RITORNO alla natura nell’Alimentazione, nella Terapia e nello Stile di Vita

Lidia 1

Incontro con Lidia Casali, Carcere Borbonico AV, 18 maggio 2019 – ore 18,00

Dopo le 5 conferenze tenute nel 2018 in occasione del 40° anniversario dell’attività dell’Erboristeria Artigiana la Gramigna di Avellino, che avevano come argomento: il giardino dei semplici, l’alimurgia, i fiori di Bach, Oli Essenziali – Aromaterapia e i consigli della nonna “Erborista”, Lidia Casali si è soffermata, in una nuova conferenza, sullo stile di vita.

Ci racconta di essere stata al FESTIVAL DEL VERDE E DEL PAESAGGIO, che si è svolto a Roma dal 10 al12 maggio, dove erano esposte piante erbe ed erbacce di tutti i tipi in vendita a caro prezzo. Sembra strano come le erbacce possano avere un valore ma in natura, tutto ha un valore e ogni cosa ha un senso.

Oggi noi assistiamo alla distruzione di specie di piante a causa delle monocolture e dell’uso dei diserbanti.

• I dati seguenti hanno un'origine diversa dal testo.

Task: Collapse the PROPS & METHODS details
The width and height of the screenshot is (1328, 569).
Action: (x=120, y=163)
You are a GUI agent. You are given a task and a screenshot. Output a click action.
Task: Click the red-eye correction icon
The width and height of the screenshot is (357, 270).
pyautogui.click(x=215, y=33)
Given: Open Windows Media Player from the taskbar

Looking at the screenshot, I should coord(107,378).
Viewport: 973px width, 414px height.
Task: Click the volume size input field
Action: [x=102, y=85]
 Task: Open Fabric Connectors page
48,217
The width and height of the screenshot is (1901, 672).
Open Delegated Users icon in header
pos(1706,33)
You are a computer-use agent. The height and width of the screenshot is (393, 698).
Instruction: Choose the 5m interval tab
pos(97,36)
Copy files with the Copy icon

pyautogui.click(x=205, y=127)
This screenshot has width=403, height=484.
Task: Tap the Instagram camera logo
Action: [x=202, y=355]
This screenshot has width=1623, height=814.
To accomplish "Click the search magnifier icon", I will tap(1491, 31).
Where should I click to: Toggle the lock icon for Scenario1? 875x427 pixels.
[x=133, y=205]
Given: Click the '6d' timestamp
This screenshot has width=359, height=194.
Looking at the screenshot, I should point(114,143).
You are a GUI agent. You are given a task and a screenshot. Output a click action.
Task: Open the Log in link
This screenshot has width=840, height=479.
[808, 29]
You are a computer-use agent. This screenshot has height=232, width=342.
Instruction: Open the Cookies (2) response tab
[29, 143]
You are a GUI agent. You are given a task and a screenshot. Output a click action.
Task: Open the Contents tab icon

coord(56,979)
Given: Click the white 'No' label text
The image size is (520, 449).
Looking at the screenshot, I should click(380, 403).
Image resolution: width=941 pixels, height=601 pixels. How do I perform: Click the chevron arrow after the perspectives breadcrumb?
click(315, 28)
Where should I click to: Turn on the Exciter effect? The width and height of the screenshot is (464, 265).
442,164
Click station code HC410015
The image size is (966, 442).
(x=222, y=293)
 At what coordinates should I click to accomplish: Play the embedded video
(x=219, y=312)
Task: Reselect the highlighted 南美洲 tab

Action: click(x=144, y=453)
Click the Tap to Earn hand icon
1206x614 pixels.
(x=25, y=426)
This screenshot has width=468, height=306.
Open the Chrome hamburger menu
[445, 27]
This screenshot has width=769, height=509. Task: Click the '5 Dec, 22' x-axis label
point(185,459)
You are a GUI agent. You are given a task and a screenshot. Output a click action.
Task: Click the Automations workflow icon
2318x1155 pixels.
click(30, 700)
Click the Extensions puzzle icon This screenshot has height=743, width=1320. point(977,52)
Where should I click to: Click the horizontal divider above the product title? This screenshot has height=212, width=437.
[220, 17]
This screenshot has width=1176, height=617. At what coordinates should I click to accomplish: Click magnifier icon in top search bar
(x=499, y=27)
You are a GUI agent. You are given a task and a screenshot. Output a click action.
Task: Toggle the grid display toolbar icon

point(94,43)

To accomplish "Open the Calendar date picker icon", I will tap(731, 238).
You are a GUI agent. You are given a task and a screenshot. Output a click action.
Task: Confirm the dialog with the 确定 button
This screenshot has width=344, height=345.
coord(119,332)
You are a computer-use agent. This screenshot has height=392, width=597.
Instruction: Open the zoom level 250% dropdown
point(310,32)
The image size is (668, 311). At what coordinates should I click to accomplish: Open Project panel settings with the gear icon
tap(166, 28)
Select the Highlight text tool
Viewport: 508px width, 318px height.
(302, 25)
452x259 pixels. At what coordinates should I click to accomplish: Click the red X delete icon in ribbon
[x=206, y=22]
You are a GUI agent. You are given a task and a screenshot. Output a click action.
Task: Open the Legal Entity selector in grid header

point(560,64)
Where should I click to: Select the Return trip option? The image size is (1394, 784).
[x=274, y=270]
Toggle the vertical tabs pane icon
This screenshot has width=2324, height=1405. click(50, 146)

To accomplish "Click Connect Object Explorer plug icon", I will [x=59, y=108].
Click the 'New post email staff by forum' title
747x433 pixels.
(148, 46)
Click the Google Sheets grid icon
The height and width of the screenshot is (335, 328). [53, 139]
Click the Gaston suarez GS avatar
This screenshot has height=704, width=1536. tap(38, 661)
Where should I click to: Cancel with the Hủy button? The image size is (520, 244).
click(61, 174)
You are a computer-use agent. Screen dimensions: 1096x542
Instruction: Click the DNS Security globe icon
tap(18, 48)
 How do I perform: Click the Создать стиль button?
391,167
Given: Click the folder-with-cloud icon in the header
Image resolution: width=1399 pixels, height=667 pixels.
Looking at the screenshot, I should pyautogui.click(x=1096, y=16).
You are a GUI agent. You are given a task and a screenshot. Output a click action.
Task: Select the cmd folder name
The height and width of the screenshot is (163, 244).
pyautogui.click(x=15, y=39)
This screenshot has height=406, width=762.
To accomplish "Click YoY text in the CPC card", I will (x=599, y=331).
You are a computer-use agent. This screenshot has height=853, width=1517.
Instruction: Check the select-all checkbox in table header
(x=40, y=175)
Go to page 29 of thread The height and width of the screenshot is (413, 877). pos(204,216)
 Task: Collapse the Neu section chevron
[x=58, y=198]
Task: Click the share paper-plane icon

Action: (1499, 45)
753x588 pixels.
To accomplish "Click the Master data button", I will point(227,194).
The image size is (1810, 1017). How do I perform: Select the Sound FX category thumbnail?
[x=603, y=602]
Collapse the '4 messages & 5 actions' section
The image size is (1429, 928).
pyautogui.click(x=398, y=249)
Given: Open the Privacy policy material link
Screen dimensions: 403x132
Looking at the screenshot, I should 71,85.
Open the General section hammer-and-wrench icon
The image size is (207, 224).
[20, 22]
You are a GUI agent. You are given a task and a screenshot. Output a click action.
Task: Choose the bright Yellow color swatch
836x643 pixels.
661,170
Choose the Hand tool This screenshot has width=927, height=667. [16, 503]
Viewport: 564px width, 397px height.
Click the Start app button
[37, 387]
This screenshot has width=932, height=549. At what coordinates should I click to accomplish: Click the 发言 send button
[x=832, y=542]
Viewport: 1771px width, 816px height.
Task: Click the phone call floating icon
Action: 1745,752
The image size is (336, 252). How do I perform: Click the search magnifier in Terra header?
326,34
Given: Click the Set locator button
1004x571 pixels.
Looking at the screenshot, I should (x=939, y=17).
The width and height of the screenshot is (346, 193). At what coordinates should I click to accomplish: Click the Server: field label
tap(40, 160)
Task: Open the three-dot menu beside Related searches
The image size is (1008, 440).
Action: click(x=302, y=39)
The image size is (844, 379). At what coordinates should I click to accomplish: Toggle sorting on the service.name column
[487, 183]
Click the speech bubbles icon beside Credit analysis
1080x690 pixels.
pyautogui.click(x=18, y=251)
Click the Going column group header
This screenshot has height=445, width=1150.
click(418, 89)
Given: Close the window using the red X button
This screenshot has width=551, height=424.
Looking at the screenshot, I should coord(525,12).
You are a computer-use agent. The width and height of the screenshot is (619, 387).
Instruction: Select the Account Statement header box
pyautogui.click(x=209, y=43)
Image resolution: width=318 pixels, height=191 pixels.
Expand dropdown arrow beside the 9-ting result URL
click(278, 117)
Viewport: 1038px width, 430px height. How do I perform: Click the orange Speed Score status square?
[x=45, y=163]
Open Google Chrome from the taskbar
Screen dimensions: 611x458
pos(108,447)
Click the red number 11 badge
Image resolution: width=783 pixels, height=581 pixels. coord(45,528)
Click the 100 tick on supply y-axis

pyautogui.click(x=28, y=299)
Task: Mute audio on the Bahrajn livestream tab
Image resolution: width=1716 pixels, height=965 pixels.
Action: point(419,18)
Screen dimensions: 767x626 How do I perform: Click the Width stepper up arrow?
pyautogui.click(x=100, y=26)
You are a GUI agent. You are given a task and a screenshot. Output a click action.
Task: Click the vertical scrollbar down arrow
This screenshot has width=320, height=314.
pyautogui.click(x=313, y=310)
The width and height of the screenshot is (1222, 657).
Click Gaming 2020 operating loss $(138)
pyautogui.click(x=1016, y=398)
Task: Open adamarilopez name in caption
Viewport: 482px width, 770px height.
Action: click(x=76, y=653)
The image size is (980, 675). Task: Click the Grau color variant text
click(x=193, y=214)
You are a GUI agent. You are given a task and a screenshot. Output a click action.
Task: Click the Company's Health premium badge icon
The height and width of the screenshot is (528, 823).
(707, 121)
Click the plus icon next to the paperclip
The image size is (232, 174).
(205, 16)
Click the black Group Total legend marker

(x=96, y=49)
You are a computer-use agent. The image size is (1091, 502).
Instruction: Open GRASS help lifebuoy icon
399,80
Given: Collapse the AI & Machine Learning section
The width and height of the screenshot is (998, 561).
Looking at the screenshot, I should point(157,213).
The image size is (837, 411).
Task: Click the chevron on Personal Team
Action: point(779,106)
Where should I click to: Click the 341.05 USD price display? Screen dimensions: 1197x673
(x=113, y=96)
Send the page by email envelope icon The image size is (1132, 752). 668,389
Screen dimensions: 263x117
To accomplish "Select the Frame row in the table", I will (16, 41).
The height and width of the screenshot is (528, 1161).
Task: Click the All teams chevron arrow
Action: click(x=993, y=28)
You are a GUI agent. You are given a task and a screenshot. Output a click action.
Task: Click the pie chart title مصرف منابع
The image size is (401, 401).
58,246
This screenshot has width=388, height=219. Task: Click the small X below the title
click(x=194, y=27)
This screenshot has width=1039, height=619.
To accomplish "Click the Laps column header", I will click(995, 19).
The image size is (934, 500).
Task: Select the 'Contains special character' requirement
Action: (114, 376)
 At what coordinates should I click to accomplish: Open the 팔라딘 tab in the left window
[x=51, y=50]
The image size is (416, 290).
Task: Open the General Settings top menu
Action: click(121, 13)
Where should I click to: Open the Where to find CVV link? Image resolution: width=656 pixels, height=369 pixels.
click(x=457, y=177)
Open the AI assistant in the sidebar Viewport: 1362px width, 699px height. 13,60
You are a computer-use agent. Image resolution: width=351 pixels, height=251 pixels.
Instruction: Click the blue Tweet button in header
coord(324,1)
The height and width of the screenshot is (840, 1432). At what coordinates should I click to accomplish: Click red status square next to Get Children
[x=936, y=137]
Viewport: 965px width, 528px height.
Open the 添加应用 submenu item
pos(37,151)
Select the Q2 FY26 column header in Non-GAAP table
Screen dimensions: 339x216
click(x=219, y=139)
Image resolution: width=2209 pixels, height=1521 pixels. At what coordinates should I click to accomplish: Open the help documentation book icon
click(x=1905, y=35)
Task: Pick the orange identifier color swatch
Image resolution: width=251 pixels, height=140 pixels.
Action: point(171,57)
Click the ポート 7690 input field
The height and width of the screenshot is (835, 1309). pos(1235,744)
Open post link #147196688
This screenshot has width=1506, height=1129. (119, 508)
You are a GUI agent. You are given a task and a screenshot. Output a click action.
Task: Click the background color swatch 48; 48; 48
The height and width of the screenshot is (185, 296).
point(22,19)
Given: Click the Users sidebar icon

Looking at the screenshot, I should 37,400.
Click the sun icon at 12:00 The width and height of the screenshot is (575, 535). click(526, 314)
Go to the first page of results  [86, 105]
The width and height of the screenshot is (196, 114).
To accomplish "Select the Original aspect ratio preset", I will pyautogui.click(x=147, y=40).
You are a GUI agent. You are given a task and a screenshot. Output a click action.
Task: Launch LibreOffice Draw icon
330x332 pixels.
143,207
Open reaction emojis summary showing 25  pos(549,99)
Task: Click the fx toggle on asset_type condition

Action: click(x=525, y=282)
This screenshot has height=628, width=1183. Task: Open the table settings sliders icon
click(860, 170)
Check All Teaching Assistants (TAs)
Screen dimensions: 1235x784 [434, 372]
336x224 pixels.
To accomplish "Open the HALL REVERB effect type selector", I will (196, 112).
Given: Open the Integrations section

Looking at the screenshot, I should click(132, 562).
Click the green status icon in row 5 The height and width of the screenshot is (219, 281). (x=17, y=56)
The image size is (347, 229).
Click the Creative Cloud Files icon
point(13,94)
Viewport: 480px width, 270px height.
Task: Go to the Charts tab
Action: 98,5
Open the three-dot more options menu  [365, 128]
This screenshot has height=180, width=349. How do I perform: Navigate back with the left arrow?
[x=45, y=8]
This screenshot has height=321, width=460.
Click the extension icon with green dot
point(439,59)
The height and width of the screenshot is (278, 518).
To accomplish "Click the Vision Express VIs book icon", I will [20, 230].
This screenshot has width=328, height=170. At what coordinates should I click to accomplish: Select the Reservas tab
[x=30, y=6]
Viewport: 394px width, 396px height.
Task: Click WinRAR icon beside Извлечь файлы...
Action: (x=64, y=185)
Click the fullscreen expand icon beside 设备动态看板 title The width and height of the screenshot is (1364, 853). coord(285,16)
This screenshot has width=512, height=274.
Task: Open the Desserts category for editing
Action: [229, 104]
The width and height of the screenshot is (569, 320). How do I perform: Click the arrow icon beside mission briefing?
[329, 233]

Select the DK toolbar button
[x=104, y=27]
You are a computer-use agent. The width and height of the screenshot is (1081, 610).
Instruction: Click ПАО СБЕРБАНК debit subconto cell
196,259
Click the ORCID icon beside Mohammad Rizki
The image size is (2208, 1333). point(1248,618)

Non ci sono più siepi, filari di alberi, ed erbe di varie specie.

Riguardo i diserbanti, Lidia Casali, riporta la notizia di mercoledì 15 maggio che informa che la Bayer, che ha acquisito i prodotti ed il marchio della Monsanto, è stata condannata a pagare 2 miliardi di dollari a due agricoltori della California (Alva e Alberto Pilliod, affetti da Linfoma non-Hodgkin contratto tra il 2011 e il 2015), che per trenta anni avevano utilizzato il ROUNDUP MONSANTO a base di glifosato, sempre rassicurati sull’innocuità del prodotto.  Le azioni della Bayer sono scese in borsa del 44%. (Il marchio Monsanto era stato acquisito nel 2016 per 66 miliardi di dollari).

Ci sono migliaia di altre denunce in corso per questo prodotto a base di GLIFOSATO.

In fiera ha potuto trovare tanti suggerimenti per migliorare l’Habitat sia per la flora, sia per gli animali selvatici nonchè “condomini” per insetti di varie specie, dalle vespe ai bombi.

Uno di questi è, ad esempio, il laghetto per i rospi, che lei stessa ha creato dove abita.

Pian piano è stato popolato da girini di rospo e di certo non ha avuto una invasione di rospi.

Spesso la gente aborrisce i rospi, teme i serpenti, non ama i pipistrelli. Ma i pipistrelli mangiano miriadi di zanzare, i rospi mangiano insetti, i serpenti acchiappano i topi. Ed i serpenti nostrani, a parte la vipera, non sono velenosi. (E la vipera viene acchiappata dai ricci). È tutta una catena che, purtroppo, continuiamo a cercare di interrompere e distruggere.

Così, ad esempio, sarebbe utile che in un giardino si lasciasse anche un po’ di spazio per le erbe selvatiche, si potrebbero così trovare erbe per l’Alimurgia (alimentazione a base di piante spontanee) e anche gli animali selvatici potrebbero trovare un  habitat più adatto piuttosto che continuare a “snaturare” la natura.

Grazie sempre a Lidia Casali, per i suoi preziosi consigli e, soprattutto, per il rispetto che ha verso la natura.